According to Amazon, the issue originated in its US-East-1 region in Virginia. Of course, Amazon’s services include high availability within its East, West and other global regions, so if there’s an issue in one datacenter or zone within a single region, workloads can be routed to different locations within the same region to ensure uptime. This incident was so shocking because the number of core services affected in a single region increased the blast radius so significantly.

Yet, it might not qualify as a true “disaster” as defined in most disaster recovery planning. Those are natural events (hurricanes, tornadoes, tsunamis) or man-made (accidental/intentional, terrorism, hacking) that cause a long-term disruption to the business. In this case, there was no natural event or obvious intentional sabotage that would clearly impact availability longer term. While companies could have implemented their disaster recovery plans, doing so would have come with costs: potential loss of a limited amount of data, absorption of employee resources to implement the plan, the time necessary to reverse the changes once the incident had passed, if it wasn’t permanent. There was no way to know how temporary or long lasting this incident might be so executing a disaster recovery plan could have placed an additional and unnecessary burden on the business.

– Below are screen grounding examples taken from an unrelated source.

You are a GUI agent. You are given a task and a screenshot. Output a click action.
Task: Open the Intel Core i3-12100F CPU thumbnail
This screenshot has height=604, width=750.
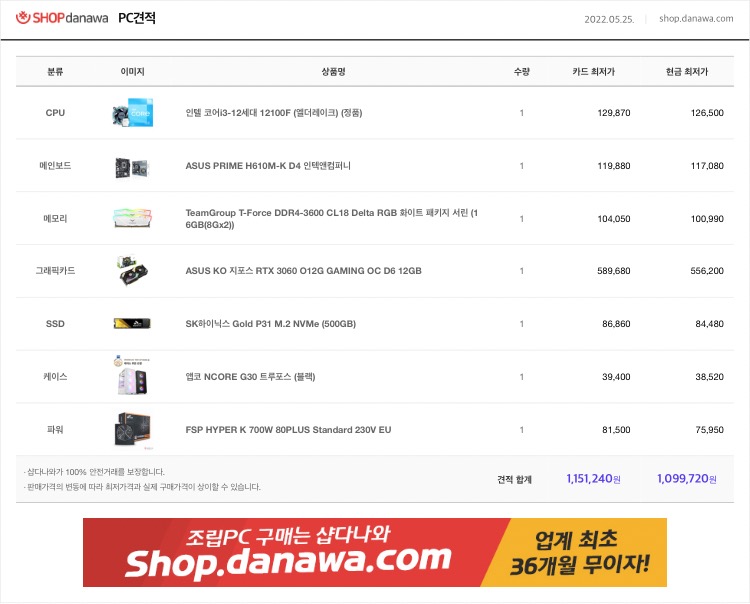[132, 113]
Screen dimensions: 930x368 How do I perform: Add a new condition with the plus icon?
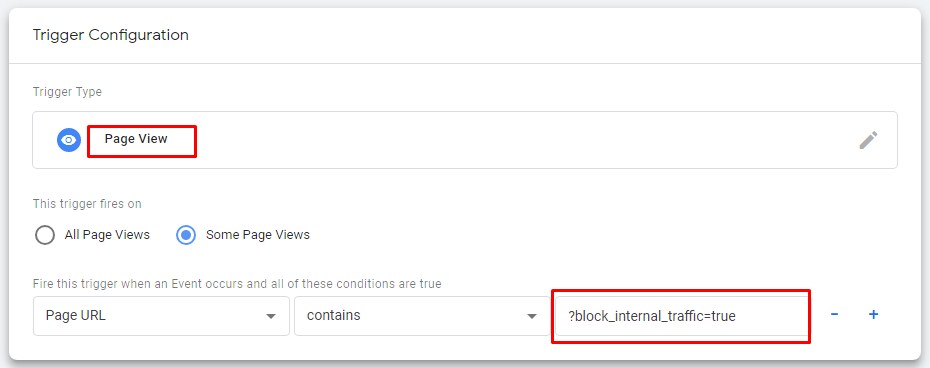(x=873, y=315)
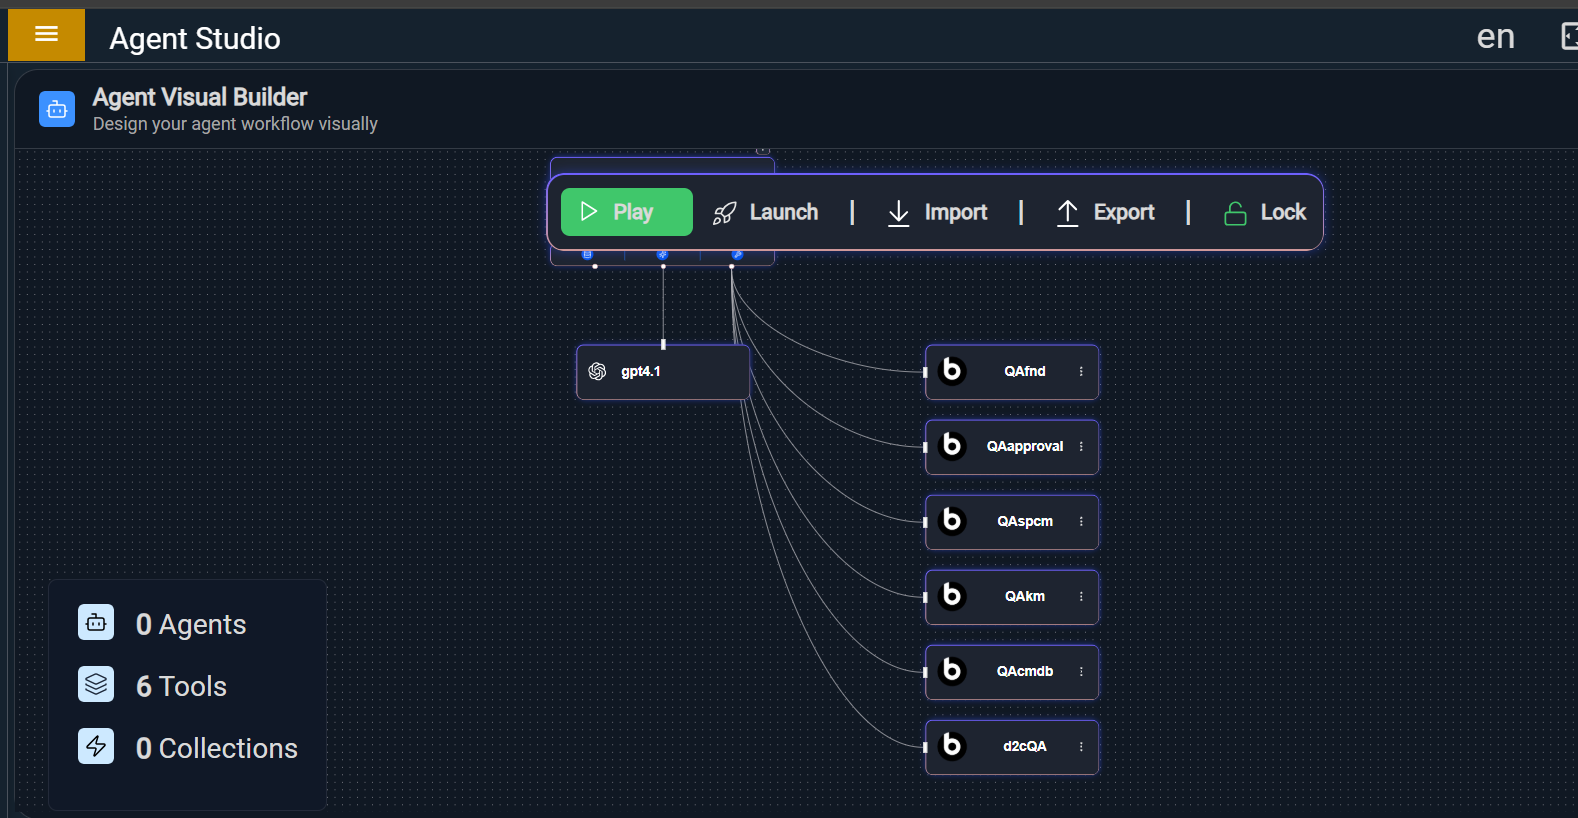This screenshot has height=818, width=1578.
Task: Open the QAkm node three-dot menu
Action: [x=1081, y=597]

That still leaves a gap between normal operations and full-on disaster recovery – a gap that can cause major issues. Many software companies today pride themselves on the “five nines” – 99.999% uptime in a given year. Some even include that SLA in their contracts. Even though this incident lasted less than a day, it was potentially enough to drop affected companies’ uptime for 2021 from five nines to three: 99.9%. They lost two orders of magnitude in one incident.

In the critical path of data

For modern enterprises who rely on data to run their internal operations, uptime and availability are just as important, and in the modern data architecture, the entire system is only as reliable as its weakest link. This is especially critical right now for industries like banking where the movement of money, and in fact the entire system, relies on the flow of data. But this will become increasingly important across all industries as data becomes more and more essential to core business functions.

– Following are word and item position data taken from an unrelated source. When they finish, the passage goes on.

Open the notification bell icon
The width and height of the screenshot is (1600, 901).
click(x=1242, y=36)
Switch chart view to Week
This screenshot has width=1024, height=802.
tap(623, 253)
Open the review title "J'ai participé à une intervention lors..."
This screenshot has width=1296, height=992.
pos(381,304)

That means when you’re picking your database, your ETL provider, and your BI tools, availability needs to be a key “non-functional” factor you evaluate as part of your buying process along with any features you need. When it comes to data control and security solutions, ALTR’s availability is unmatched. Because we interact with and follow data from on-prem through the ETL process to the cloud, we’re in the critical path of data, making it crucial that our service keep up with the rest of the data ecosystem. Our answer is multi-region, high availability built into normal operations via a true multi-tenant SaaS solution. Because SaaS allows economies of scale, we don’t have to build and maintain dedicated single-customer infrastructure in multiple geographic regions. We just have to construct ALTR infrastructure in multiple geographies for all our customers to leverage, significantly reducing cost and complexity.

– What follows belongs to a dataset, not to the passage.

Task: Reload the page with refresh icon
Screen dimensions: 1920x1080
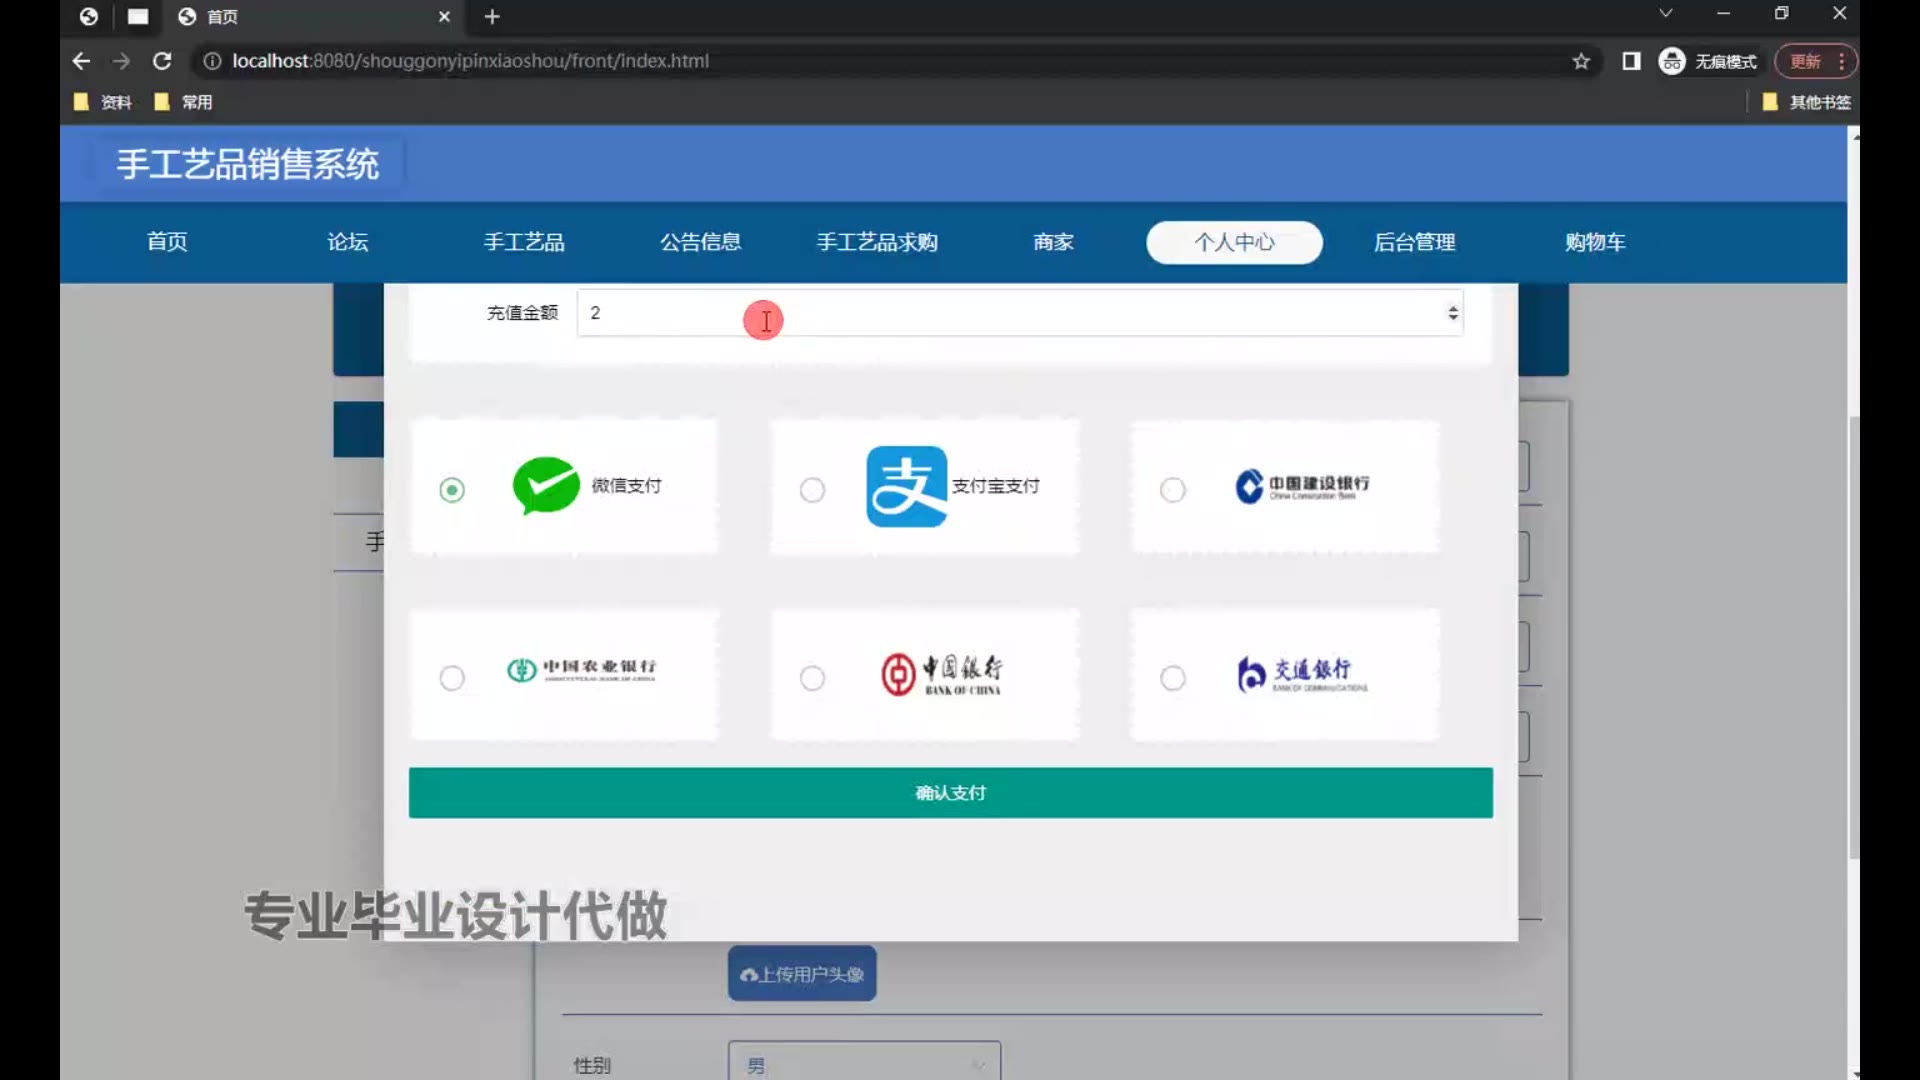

Disruption doesn’t have to slow you down

This incident highlighted a weakness in resiliency planning: what happens when something less than a disaster causes a significant disruption to the business? We don’t think the uptime guarantees many have trusted to date are strong enough for today’s business environment, especially for business-critical data infrastructure. The future is high availability based on multi-region redundancy – we expect this to be a broad and consistent theme across industries. And for essential data control and security, that means ALTR.